Le desfiguraba un tanto como niño el crecimiento de la barba y del bigote, ambas contingencias restaban candor a su expresión, pero por lo demás era un niño casi perfecto. En todos los demás aspectos sus progresos fueron pasmosos, ya hacía solo caquita y pipí, aunque había que asegurarse de que se limpiase bien tras dichas rutinas. Las amas se deshacían en ternezas y le hablaban con cariño, agudizado por el dulce acento gallego de algunas y alegrado por el cascabel andaluz de otras. Pronto usó pantalón y delantal y estaba empezando a jugar a la pelota cuando lo llevaron a la Dirección...
"Niño –le soltó la directora sin ningún proemio ni preparación–, te expusieron en el torno y la caridad y la solidaridad por mi brazo y manos te nutrió. Una familia cristiana se interesa por ti. No tiene hijos, sólo perro y gatos, y su esposa estéril los desea. Te adoptarán y te dejarán, cuando fallezcan, una cuantiosa fortuna.
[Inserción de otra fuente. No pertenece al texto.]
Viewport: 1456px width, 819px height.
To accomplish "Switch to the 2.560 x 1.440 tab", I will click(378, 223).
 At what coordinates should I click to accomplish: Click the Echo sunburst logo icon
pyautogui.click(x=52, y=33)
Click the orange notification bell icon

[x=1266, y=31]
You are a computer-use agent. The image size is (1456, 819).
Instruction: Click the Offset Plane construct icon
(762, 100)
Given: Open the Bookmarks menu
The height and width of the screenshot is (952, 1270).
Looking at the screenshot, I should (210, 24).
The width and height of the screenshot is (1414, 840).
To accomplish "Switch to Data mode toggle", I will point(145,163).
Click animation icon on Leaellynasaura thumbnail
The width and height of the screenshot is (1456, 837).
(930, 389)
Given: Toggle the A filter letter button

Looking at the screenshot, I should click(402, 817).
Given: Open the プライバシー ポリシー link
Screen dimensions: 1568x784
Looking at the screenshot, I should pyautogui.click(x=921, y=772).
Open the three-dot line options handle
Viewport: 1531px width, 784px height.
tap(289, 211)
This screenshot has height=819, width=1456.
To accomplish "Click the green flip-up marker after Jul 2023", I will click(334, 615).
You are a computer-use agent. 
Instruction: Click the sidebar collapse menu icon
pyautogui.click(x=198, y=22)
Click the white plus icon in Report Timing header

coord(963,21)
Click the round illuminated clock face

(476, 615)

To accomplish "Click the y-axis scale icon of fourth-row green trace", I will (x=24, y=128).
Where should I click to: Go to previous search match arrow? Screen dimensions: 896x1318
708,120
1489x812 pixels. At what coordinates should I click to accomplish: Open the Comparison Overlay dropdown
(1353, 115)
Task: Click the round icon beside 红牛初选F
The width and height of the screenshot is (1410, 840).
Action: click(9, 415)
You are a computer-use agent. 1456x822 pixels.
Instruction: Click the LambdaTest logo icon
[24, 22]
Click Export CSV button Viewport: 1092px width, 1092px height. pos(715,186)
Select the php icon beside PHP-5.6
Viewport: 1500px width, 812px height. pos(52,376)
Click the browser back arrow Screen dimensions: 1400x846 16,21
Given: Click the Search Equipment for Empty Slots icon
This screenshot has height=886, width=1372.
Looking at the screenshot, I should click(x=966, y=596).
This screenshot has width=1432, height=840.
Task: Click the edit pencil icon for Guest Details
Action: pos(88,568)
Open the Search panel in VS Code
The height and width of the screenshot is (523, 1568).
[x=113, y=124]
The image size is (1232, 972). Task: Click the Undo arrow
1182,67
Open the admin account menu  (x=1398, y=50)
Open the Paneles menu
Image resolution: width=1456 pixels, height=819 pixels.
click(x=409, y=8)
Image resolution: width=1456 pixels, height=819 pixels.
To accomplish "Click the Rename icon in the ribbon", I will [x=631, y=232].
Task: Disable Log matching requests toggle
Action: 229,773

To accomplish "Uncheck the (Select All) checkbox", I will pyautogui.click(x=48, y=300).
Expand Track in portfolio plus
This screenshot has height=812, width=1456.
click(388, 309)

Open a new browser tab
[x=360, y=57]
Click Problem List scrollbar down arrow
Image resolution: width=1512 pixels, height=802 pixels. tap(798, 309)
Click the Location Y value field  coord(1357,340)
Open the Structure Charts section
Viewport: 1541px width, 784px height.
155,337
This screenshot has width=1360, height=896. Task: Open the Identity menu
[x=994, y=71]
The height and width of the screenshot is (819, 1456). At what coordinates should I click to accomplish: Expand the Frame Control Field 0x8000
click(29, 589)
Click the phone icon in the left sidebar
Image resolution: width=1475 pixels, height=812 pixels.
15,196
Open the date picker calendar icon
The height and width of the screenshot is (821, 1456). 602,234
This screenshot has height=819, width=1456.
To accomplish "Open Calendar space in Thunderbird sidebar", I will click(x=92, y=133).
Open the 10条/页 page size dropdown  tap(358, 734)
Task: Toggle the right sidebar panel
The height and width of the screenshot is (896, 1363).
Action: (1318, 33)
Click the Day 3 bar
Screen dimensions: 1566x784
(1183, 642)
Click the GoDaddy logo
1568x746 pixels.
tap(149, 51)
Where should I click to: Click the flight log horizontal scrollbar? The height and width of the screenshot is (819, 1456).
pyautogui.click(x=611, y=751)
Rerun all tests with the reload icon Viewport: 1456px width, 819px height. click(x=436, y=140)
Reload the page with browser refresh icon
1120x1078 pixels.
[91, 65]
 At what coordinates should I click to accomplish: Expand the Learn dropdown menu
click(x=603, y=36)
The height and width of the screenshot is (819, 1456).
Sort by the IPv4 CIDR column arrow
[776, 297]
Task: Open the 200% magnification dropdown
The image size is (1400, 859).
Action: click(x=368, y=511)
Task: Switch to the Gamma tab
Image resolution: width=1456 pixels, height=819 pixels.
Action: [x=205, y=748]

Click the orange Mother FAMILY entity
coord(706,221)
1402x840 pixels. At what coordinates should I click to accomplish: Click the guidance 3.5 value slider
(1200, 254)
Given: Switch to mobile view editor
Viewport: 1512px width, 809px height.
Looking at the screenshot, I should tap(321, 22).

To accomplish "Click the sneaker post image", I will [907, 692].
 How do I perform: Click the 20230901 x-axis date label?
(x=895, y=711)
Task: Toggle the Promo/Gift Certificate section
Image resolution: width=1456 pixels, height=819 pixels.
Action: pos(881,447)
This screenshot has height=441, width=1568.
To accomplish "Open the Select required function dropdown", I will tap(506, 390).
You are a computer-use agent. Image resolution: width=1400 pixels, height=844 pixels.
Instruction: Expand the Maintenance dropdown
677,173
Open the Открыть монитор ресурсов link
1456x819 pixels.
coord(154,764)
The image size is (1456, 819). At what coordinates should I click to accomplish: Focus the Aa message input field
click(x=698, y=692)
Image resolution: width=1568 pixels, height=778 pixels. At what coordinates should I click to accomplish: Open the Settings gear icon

Espero que con una conducta ejemplar te hagas merecedor de tu buena suerte y digno de la confianza que en ti deposito. ¡Anda, límpiate la nariz y ven conmigo, que te voy a presentar!"
Pasaron a otra habitación en la que Arcalós reconoció enseguida a sus amigos atroces, cómplices en el robo y asesinato de la Baronesa de Montorondo... Todos y todas cruzaron sonrisas y parabienes. Estaba decidido, se llevarían a Pimpollo.
Al despedirse, sus amas salieron llorando a preguntarle sus señas con el fin de visitarle y escribirle correos electrónicos. Dime, le pregunto una a voz en cuello, cuál es tu verdadero nombre...
– Me llamo Arcalós Carrilero, para servir a Dios y a usted.
Ya en el taxis con sus secuaces, Arcalós se ensimismó. ¡Había sido tan feliz en el orfanato! ¿Por qué tales placeres no podían ser sostenibles? Frunció el ceño, buscó algo distante en qué pensar y cuando lo halló cerró los ojos, de los que saltaron dos o tres lágrimas. Dedicó todas las circunvalaciones de su cerebro a analizar y comentar para sí ese algo distante que había encontrado. Cuando el pensamiento enfiló, ya domado, ese nuevo camino, volvió a levantar la vista y miró por la ventanilla. Las aceras corrían fuera del auto como morrenas de un glaciar que se andaba derritiendo por el cambio climático.